Instructions to follow: Begin at the top of the records and copy each line exactly. The line containing "You are a computer-use agent. Viewport: 1030px" is the last one to include.
++++ Data shown ++++
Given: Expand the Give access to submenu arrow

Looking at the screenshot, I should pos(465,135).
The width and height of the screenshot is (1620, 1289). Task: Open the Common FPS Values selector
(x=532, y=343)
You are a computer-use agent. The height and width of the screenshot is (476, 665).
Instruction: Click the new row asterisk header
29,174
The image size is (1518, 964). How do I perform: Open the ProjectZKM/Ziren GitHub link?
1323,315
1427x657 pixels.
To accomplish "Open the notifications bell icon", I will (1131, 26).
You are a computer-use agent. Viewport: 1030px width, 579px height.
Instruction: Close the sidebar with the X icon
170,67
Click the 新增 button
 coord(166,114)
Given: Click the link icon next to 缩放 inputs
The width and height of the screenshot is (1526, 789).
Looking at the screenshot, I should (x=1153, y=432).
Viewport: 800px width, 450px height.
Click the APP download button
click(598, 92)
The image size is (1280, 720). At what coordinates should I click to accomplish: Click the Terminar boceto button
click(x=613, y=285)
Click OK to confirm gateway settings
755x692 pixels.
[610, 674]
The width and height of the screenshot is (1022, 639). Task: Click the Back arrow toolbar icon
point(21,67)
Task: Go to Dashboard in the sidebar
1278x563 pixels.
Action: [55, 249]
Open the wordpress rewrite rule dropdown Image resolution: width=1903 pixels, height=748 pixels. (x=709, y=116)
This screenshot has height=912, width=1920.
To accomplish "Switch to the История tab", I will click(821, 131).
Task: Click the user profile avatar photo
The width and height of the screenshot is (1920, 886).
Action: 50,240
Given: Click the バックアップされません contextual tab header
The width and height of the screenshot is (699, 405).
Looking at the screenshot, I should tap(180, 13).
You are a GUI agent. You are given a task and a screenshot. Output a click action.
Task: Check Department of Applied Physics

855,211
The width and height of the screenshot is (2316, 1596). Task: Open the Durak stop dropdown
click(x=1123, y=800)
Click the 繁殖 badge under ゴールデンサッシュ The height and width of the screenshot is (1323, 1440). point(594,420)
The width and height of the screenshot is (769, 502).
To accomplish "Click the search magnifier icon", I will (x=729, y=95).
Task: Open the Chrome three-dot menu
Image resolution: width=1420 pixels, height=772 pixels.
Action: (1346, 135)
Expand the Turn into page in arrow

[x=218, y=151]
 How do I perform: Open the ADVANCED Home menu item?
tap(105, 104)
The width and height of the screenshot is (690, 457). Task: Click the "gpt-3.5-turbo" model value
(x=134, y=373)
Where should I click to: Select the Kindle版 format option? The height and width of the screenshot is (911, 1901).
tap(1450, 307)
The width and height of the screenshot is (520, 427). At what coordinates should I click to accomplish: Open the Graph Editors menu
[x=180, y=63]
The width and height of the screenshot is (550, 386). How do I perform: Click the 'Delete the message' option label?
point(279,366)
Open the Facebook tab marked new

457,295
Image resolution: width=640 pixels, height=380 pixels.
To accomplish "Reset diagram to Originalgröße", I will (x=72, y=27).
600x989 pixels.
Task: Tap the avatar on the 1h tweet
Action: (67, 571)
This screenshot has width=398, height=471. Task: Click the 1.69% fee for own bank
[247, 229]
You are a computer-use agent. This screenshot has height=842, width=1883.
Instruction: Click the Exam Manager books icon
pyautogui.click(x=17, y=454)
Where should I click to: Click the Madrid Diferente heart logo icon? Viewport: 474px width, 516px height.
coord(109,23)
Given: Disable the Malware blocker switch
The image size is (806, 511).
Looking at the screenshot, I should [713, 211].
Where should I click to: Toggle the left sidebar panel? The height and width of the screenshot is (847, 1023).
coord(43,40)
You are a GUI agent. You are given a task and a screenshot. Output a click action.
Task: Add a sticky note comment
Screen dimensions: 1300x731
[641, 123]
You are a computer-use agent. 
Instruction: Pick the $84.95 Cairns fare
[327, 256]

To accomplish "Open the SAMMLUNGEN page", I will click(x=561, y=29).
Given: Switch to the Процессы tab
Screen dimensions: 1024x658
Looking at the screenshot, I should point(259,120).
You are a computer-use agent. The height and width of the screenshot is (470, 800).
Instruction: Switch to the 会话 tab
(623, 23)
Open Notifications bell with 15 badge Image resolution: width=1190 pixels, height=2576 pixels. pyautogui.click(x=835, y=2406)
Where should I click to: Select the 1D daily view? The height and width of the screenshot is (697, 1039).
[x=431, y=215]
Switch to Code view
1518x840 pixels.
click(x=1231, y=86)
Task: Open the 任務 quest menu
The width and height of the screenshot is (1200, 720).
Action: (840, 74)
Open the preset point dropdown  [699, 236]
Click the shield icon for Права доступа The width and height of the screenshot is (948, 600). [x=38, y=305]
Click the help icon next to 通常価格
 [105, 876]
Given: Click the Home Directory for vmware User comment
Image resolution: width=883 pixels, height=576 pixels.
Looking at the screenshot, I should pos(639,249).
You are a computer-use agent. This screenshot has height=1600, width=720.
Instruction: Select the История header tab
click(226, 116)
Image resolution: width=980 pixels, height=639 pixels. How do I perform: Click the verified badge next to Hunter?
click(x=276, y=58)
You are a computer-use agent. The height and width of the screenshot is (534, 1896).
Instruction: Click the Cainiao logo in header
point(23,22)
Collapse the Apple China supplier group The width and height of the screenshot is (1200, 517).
++++
Answer below:
Given: Expand the Give access to submenu arrow

Looking at the screenshot, I should pos(465,135).
The width and height of the screenshot is (1620, 1289). Task: Open the Common FPS Values selector
(x=532, y=343)
You are a computer-use agent. The height and width of the screenshot is (476, 665).
Instruction: Click the new row asterisk header
29,174
The image size is (1518, 964). How do I perform: Open the ProjectZKM/Ziren GitHub link?
1323,315
1427x657 pixels.
To accomplish "Open the notifications bell icon", I will (1131, 26).
You are a computer-use agent. Viewport: 1030px width, 579px height.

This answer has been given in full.